Gibbs A, Buggert M, Ranefall P, Introini A, Cheuk S, Eidsmo L, Hirbod T, Ball TB, Kimani J, Kaul R, Karlsson AC, Wählby C, Broliden K, Tjernlund A
AIDS Research and Human Retroviruses 32 (S1) 307 [2017-01-24]
Background: Tissue resident memory (TRM) cells are characterized by the expression of several markers including αE(CD103)β7 integrin and by their preferential localization in the epithelium of mucosal surfaces. However, little is known about the presence of TRM cells in the human female reproductive tract (FRT), and their eventual role in protecting the host against HIV infection therein.
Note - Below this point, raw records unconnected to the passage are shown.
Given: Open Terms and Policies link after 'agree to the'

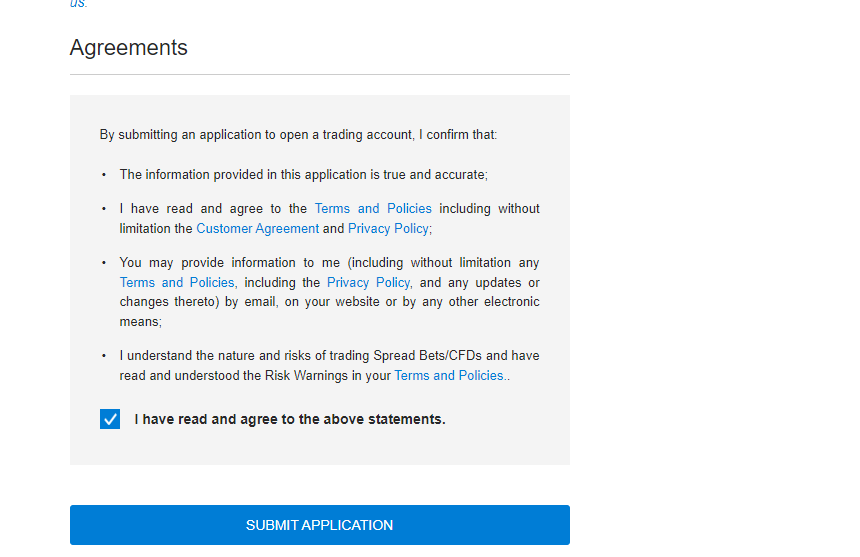Looking at the screenshot, I should [x=373, y=209].
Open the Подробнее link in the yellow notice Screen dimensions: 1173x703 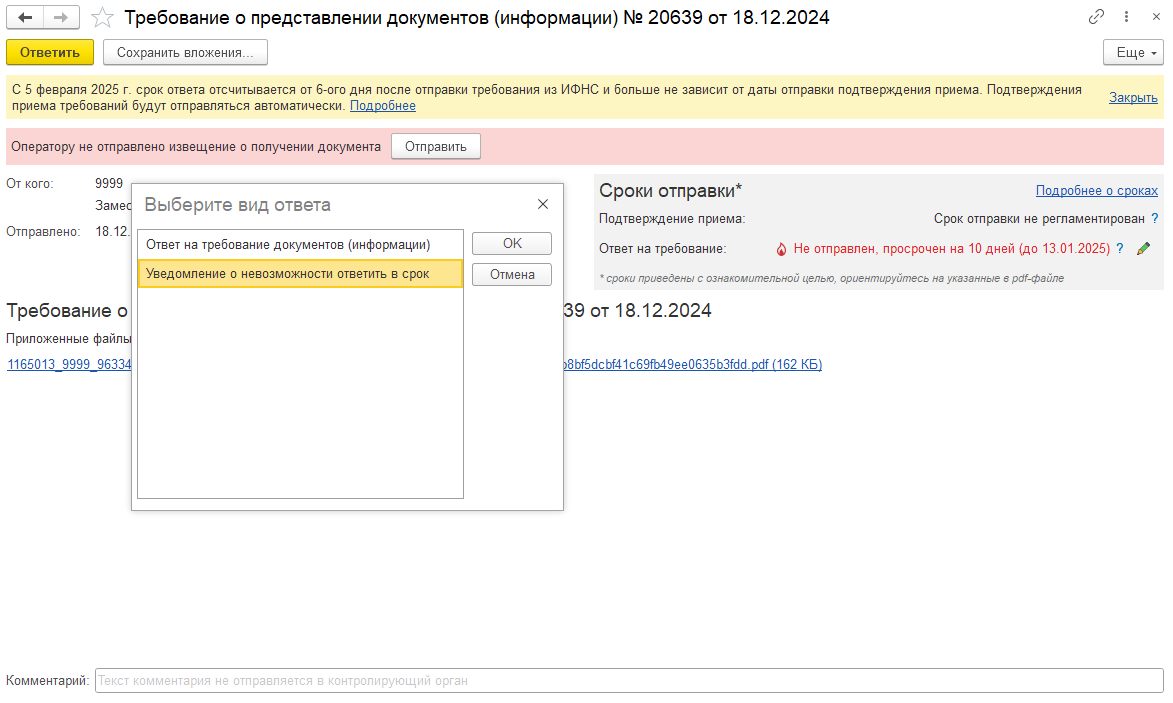coord(382,105)
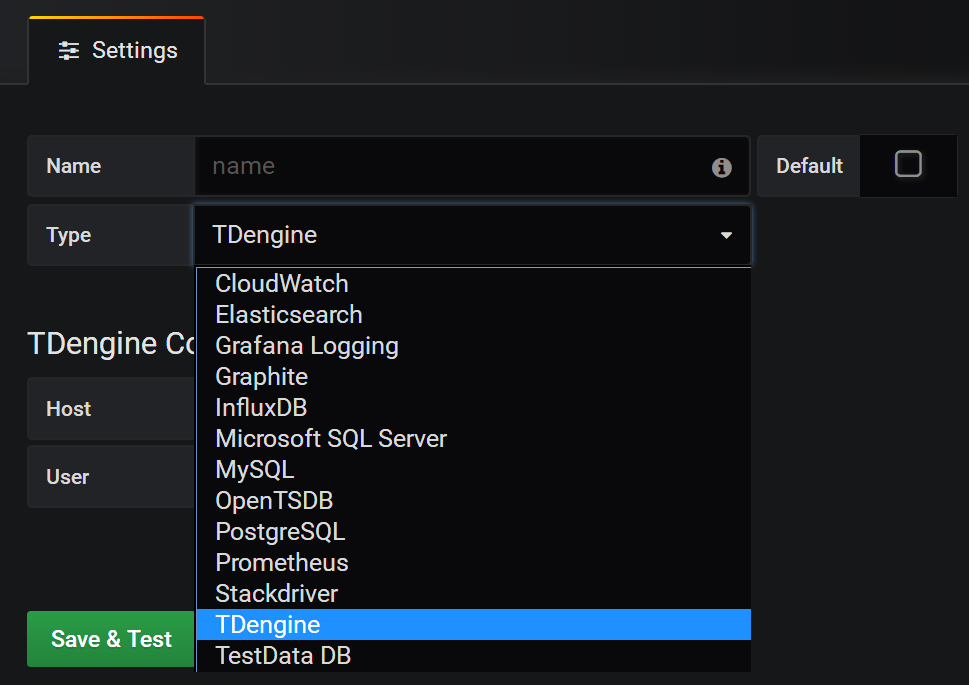Pick Prometheus as data source type
The width and height of the screenshot is (969, 685).
click(x=282, y=563)
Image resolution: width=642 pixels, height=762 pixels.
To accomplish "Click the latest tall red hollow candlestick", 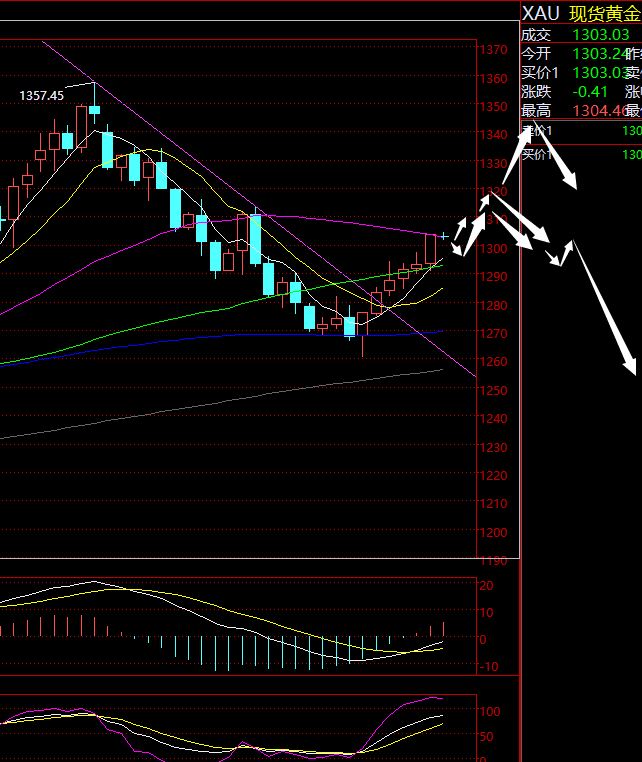I will point(431,249).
In this study, we compared the distribution of CD103, as a surrogate marker of tissue-residency, on CD8+ T cells between the FRT and blood of HIV-infected and uninfected women. Methods: Blood and ectocervical tissue biopsies were collected from HIV-seropositive (n = 19) and HIV-seronegative (n = 17) Kenyan female sex workers as well as HIV-seronegative lowerrisk women (n = 21). Flow cytometry was used to assess the phenotype of circulating CD103+ CD8+ T cells, while in situ staining with image analysis were performed to enumerate CD8+ CD103+ cells in ectocervical biopsies. Results: The HIV-infected women displayed a significantly lower proportion of circulating CD103+ cells within CD8+ T cells as compared to uninfected women. Circulating CD103+ CD8+ T cells from the HIV-infected women were highly activated and enriched within the effector memory pool. Similar to blood, the proportion of cervical CD103+ cells among CD8+ cells was significantly lower in the HIV-infected versus uninfected women, even though the absolute count of these cells was increased in the HIV-infected women. Conclusions: Our data suggests that CD8+ T cells with the potential of residing within mucosal sites in virtue of their CD103 expression may be actively recruited to/or expanded in the FRT of chronically HIV-infected sex workers. This data poses the basis for further analysis of the phenotype and function of CD103+ CD8+ T cells residing in the FRT as TRM, and their eventual changes in the course of HIV infection.